ABOUT THIS EXERCISE
Find each line below where the word "Visit" occurs, and copy it.

━━━ RECORDED INFORMATION

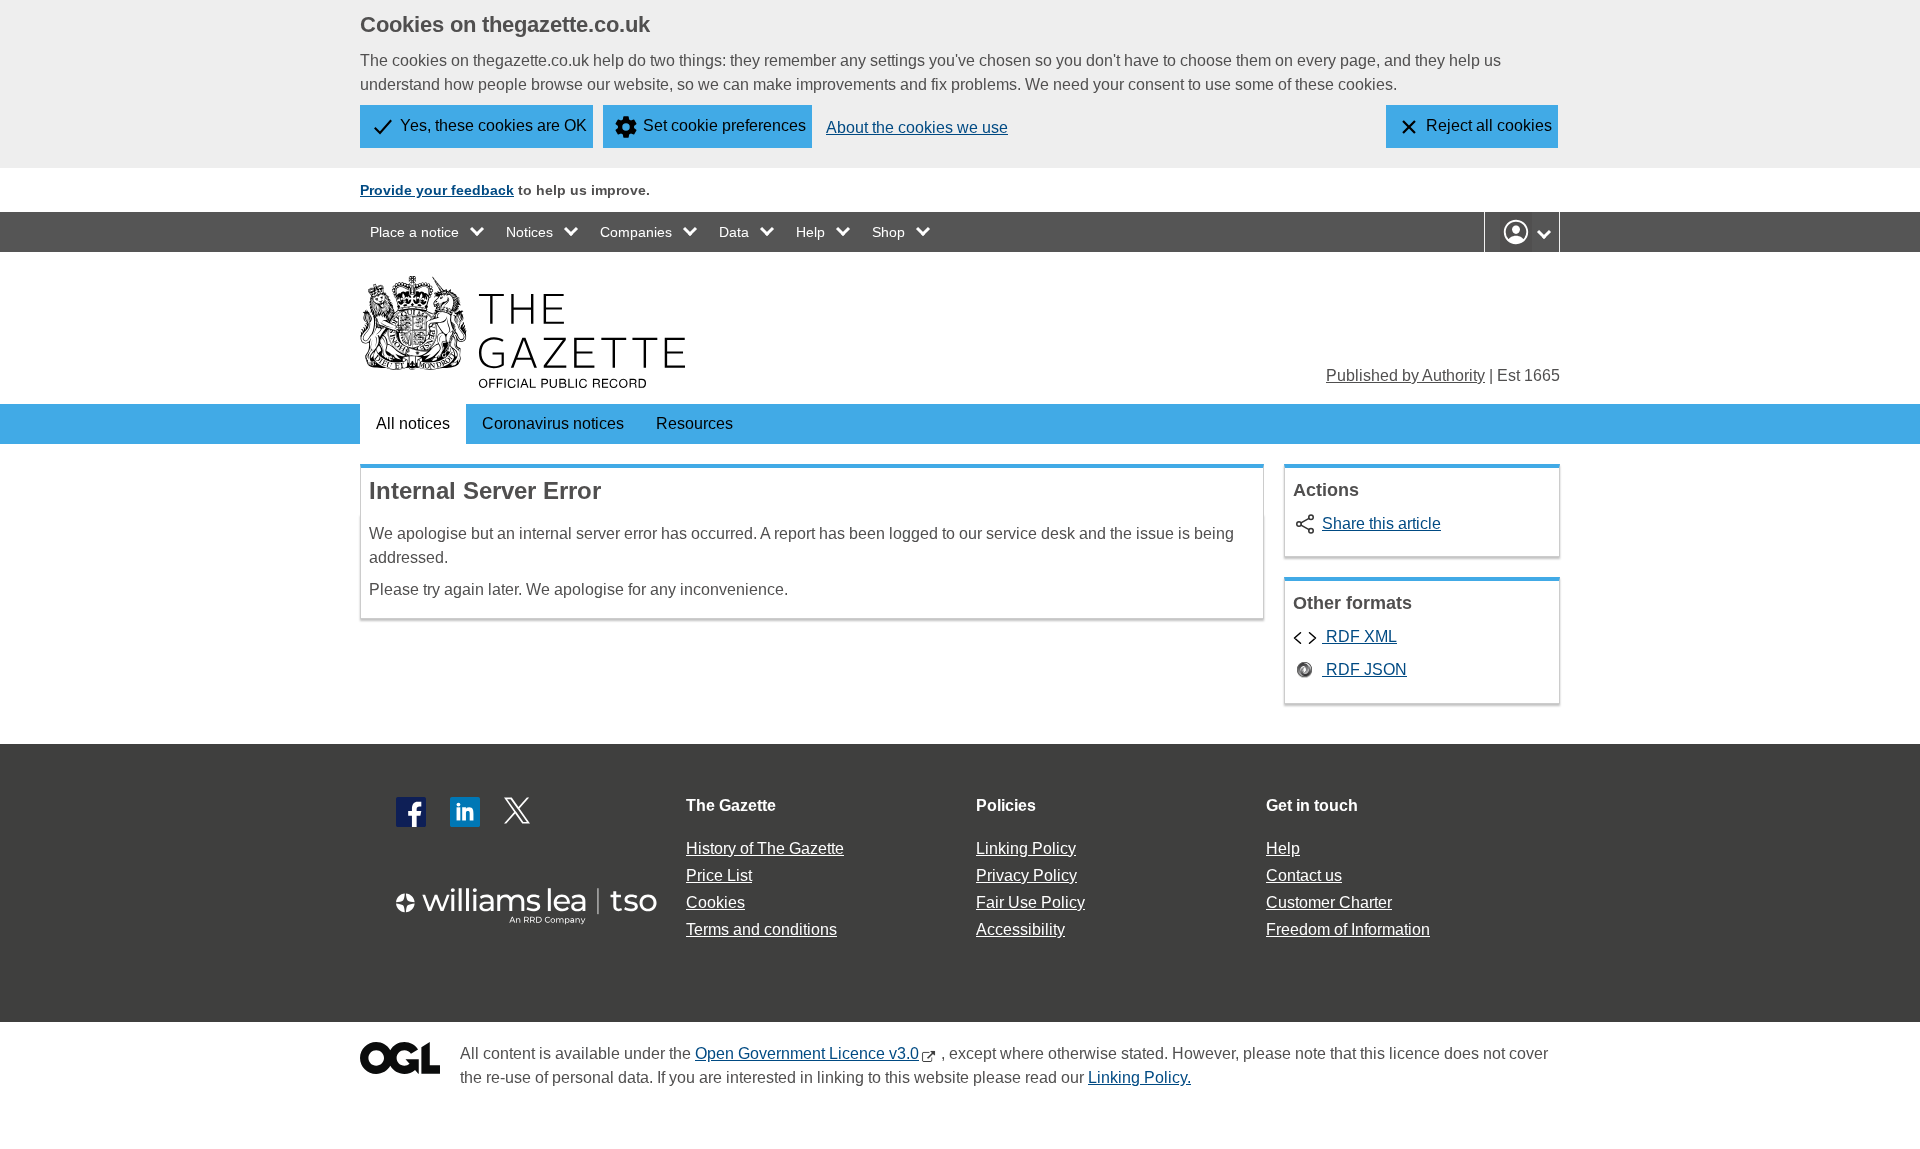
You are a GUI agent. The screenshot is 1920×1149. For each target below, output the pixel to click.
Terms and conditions (761, 929)
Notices (529, 232)
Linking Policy (1026, 848)
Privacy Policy (1026, 875)
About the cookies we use (917, 127)
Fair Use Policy (1030, 902)
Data (734, 232)
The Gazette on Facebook (411, 812)
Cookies (715, 902)
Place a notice (414, 232)
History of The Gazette (765, 848)
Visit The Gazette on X (519, 812)
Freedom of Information (1348, 929)
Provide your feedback (437, 190)
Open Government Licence (400, 1062)
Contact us (1304, 875)
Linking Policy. (1139, 1077)
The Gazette (731, 805)
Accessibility (1020, 929)
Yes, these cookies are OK (493, 125)
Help (810, 232)
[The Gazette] (522, 332)
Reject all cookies (1489, 125)
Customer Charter (1329, 902)
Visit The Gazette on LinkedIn (465, 812)
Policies (1006, 805)
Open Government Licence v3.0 (807, 1053)
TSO (538, 899)
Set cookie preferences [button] (724, 125)
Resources (694, 423)
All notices (413, 423)
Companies (636, 232)
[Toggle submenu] (478, 232)
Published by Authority (1405, 375)
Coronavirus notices (553, 423)
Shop (888, 232)
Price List (719, 875)
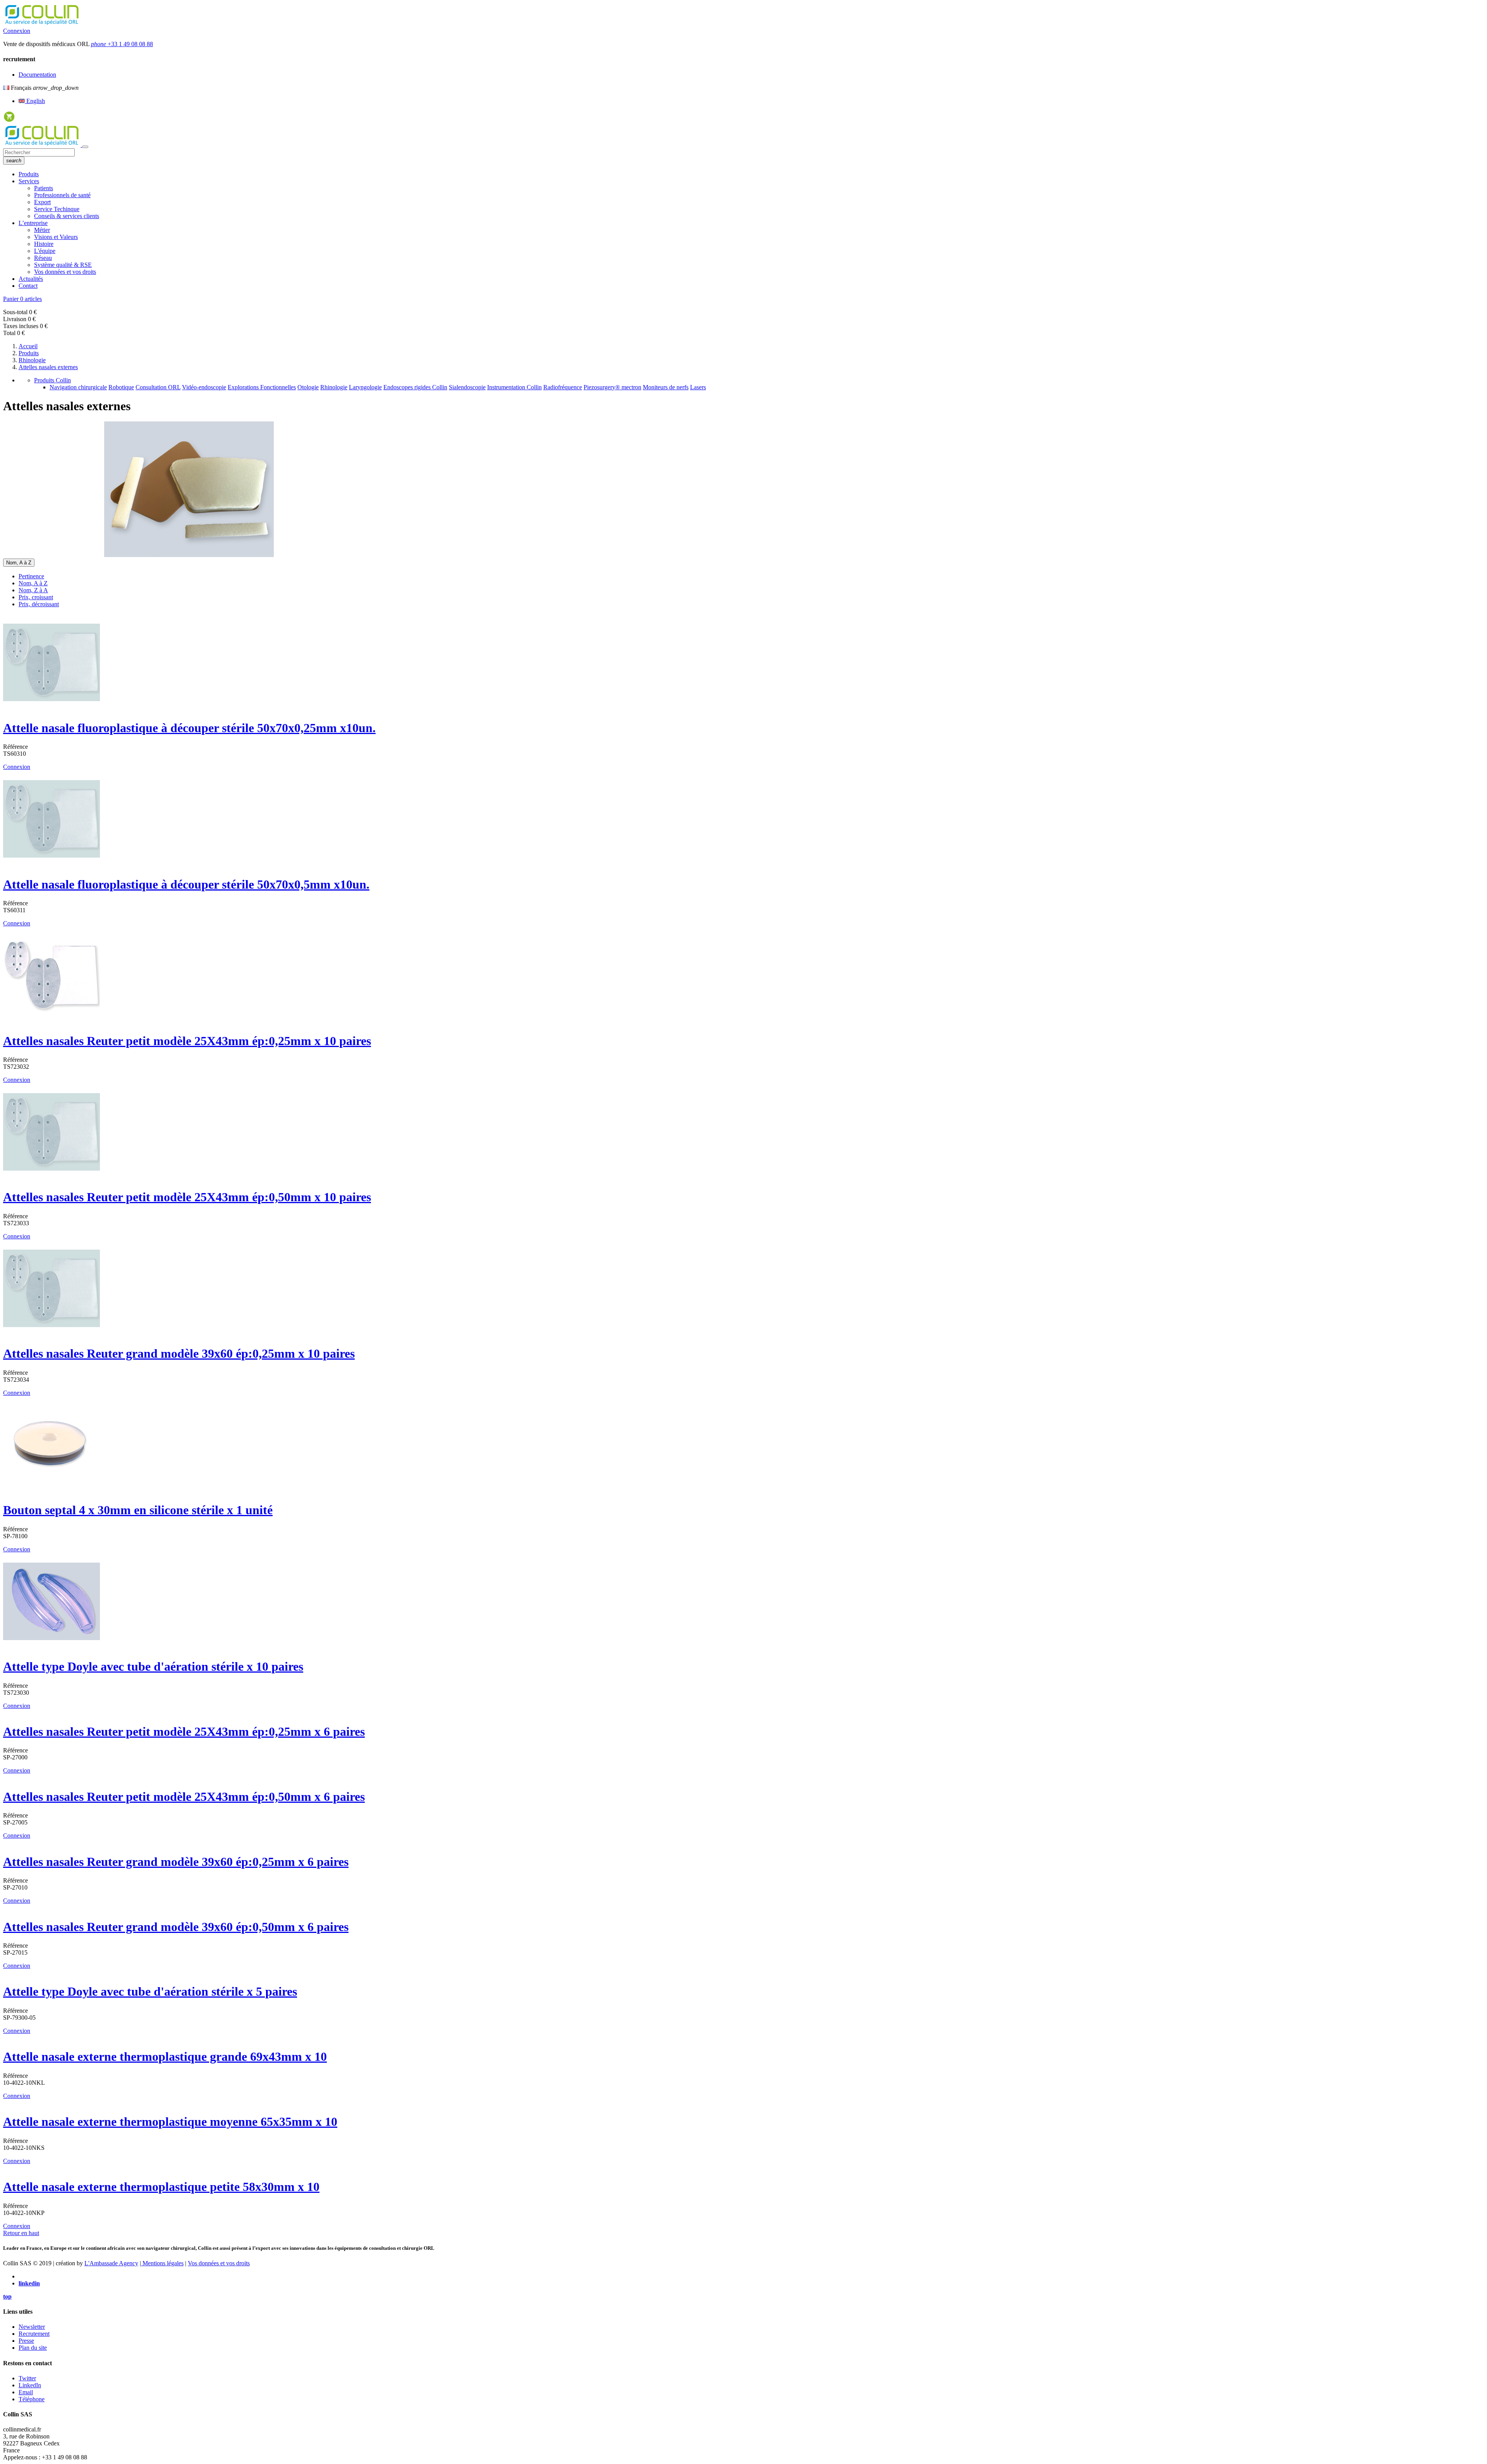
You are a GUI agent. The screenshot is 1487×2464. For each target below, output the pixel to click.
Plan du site (33, 2347)
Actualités (31, 278)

━━━━━━

WRITTEN ANSWER
Visit The Gazette on X (519, 812)
Visit The Gazette on LinkedIn (465, 812)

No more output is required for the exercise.